Con Dao, an archipelago in Vietnam, was acquired by DIANIMA, an international tech company. Con Dao has served as a tourism destination favored by divers, and as a prison destination for dissidents. DIANIMA evacuated the locals and tourists to preserve Con Dao in its natural state, although automated monks from Tibet were allowed to stand guard over their turtle sanctuary.

DIANIMA supposedly intends to protect ocean life (with armed drones that attack automated fishing ships if they come too near) but its true purpose is likely more nefarious. The world’s only advanced android (named Evrim) was developed by DIANIMA and resides in Con Dao because its existence is illegal everywhere else. Evim’s smile is “like the shadow of your own death.”

Ha Nguyen is a scientist who studies octopi in Con Dao. She wonders about the extent of their evolutionary development. Do they communicate with a form of language? Do they have writing? Have they developed a cosmology? Do they regard humans as gods or demons? Much of the novel follows Ha as she tries to communicate with octopi and to understand their (and her own) place in the universe.

The other critical branch of the novel follows Eiko, who was kidnapped into slavery after taking the wrong taxi on his way to a new job with DIANIMA. That plot thread follows a small band of captives who plot a way to defeat the artificial intelligence that runs the slave ship. Or does Eiko misunderstand the true nature of a fellow captive’s plan for freedom?

Eiko’s story gives the novel most of its action, while Ha’s is more contemplative. Yet both stories create tension as the protagonists encounter and cope with different kinds of threats. (A third subplot involving a Russian hacker named Rustem is less successful.) The elements of a thriller hold The Mountain in the Sea together, but this is less an action novel than a cerebral thought experiment that brings together natural evolution, human intervention in species development, and environmental crisis.

In addition to the difficulty of communication with nonhumans, consciousness is a theme that pervades Ha’s thoughts and the novel as a whole. What does it mean? Is Evrim conscious? What about the automated monks? Or the slave ship that threatens to starve humans to death if they stop gutting and freezing fish? Or the octopi? They all seem self-aware, but does consciousness require more than that? The automonks and Evrim have been programmed to be self-aware, but isn’t that also true of humans, who are programmed by evolution and the DNA it produces? At the same time, are we hardwired to fear any consciousness that might compete with our own?

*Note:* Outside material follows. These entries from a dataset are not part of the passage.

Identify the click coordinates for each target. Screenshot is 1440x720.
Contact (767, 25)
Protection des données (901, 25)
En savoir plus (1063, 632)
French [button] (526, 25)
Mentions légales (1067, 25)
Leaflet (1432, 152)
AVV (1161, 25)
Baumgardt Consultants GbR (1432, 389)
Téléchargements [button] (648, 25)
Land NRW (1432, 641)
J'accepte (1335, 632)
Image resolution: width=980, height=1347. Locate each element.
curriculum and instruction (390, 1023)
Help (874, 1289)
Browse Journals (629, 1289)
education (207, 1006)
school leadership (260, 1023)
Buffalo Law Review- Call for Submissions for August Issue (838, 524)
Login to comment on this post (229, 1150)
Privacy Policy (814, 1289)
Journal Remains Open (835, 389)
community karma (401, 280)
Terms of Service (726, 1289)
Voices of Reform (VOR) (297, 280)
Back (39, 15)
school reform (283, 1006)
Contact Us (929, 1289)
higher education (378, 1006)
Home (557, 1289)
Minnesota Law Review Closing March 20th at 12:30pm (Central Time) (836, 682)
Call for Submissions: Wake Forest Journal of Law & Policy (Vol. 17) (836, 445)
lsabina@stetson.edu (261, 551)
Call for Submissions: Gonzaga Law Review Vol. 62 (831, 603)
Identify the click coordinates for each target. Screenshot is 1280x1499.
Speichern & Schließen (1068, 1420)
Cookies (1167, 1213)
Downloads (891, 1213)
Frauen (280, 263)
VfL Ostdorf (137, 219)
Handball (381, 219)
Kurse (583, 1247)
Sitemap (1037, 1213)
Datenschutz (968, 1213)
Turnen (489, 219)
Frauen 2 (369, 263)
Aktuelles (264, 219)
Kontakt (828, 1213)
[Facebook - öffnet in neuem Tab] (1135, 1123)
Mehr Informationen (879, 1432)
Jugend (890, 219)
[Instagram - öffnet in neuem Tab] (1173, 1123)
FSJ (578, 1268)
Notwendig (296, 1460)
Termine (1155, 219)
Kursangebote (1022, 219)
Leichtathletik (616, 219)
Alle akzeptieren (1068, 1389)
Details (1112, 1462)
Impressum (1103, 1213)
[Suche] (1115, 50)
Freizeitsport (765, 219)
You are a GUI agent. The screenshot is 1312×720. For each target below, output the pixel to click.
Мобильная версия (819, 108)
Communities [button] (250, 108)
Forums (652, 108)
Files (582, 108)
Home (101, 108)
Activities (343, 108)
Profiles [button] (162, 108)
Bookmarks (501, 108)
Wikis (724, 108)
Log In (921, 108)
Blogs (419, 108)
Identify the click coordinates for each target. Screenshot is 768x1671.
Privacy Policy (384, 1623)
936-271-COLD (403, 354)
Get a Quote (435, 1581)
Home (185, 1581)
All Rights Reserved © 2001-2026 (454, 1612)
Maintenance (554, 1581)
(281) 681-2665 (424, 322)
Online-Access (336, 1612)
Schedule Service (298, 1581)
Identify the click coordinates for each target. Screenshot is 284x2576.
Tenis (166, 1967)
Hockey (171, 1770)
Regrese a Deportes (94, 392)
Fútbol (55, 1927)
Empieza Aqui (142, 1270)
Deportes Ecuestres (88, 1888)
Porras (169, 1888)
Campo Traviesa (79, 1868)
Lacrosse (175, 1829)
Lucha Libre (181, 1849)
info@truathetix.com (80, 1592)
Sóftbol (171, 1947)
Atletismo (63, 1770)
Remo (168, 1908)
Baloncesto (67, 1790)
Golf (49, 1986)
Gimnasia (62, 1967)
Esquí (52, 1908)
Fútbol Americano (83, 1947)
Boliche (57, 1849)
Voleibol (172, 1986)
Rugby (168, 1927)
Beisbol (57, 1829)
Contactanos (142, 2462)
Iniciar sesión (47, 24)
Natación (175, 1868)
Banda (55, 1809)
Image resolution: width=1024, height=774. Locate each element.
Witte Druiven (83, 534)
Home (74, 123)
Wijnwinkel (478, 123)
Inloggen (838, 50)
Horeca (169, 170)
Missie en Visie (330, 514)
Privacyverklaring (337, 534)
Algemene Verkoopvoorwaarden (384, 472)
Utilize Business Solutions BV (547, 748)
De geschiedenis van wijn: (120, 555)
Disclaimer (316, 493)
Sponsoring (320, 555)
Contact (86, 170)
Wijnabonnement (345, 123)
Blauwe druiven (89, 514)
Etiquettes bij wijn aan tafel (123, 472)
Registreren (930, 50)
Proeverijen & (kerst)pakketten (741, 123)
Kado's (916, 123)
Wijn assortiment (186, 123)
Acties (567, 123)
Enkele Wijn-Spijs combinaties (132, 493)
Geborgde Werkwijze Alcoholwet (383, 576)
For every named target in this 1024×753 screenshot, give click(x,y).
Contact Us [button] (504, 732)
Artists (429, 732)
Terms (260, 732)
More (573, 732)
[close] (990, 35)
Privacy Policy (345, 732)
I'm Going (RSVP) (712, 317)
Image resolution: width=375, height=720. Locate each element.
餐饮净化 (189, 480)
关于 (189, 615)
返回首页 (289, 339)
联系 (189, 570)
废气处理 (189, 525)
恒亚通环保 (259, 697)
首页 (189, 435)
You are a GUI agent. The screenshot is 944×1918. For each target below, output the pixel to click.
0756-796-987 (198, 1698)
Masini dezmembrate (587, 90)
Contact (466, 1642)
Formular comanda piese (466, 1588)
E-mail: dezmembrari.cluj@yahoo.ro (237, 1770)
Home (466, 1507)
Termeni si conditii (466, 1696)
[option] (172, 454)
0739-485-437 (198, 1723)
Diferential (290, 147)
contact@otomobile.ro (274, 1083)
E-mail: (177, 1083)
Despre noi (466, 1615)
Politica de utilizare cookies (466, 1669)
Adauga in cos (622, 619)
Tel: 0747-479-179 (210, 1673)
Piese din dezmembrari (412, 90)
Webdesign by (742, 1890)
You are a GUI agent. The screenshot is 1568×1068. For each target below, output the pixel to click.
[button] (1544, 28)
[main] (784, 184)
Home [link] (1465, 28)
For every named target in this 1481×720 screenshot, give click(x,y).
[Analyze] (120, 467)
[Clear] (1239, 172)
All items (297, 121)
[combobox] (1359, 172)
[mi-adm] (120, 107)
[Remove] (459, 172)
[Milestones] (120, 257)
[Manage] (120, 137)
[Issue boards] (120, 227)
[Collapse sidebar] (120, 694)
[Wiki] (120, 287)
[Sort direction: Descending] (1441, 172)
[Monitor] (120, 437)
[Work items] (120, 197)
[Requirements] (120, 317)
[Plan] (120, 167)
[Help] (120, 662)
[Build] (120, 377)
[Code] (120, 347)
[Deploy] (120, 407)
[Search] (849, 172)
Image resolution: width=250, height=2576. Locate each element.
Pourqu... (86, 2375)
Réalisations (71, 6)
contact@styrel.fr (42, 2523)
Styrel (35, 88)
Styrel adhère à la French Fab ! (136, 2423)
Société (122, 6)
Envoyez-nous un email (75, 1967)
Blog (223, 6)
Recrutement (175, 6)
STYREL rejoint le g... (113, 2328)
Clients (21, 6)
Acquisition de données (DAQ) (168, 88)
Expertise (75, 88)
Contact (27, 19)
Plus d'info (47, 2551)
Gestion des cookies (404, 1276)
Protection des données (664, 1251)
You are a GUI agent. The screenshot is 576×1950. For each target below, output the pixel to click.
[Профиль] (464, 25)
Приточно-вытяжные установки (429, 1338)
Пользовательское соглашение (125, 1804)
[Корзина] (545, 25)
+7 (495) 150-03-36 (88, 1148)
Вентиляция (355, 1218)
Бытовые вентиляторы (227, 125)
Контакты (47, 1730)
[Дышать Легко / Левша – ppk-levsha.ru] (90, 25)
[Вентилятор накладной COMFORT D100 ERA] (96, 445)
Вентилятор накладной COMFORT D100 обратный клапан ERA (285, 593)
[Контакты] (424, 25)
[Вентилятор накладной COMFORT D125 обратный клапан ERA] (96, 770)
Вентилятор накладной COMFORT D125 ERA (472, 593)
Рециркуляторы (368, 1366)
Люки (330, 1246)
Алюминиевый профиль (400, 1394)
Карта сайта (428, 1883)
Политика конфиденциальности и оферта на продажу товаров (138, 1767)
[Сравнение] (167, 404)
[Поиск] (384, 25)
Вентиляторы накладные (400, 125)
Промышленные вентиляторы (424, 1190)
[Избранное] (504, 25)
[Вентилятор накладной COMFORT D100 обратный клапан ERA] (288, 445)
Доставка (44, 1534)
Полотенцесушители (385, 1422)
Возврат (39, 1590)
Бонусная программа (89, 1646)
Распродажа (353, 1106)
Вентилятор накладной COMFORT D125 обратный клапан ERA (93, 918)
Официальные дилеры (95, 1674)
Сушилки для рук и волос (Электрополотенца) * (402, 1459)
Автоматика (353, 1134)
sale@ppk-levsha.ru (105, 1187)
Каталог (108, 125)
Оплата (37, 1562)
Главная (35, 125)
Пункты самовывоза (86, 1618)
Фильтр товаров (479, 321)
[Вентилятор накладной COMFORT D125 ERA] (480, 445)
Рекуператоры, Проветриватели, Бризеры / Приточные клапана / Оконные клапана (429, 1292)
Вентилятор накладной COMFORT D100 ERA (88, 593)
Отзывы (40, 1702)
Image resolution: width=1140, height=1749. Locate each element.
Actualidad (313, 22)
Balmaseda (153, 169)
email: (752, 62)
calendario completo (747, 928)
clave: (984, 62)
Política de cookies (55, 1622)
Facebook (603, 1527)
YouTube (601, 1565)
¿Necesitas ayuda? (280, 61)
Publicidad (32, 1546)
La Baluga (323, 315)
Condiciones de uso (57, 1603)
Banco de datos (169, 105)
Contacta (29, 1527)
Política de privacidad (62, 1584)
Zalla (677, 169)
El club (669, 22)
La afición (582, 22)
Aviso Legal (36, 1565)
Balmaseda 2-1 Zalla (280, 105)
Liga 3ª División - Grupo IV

The evolutionary development of a species of octopus that uses symbolic communication, that overcomes the short life span that is common to octopi, that raises families, protects its elders, and is cautious but curious in interactions with humans, is explained with sufficient scientific detail to give the novel credibility without bogging down the story. Chapters are separated by passages from two books (one about oceans, one about artificial intelligence) that treat the reader to interesting facts and bold opinions.

Science fiction stories that explore consciousness in artificial beings have been around for decades, as have stories about the difficulty of communicating with aliens. Stories that explore communication with non-human life on Earth are less common. The Mountain in the Sea succeeds by inviting the reader to imagine the possibility of awakening human consciousness as we connect to species that are different from humans yet similar in important ways.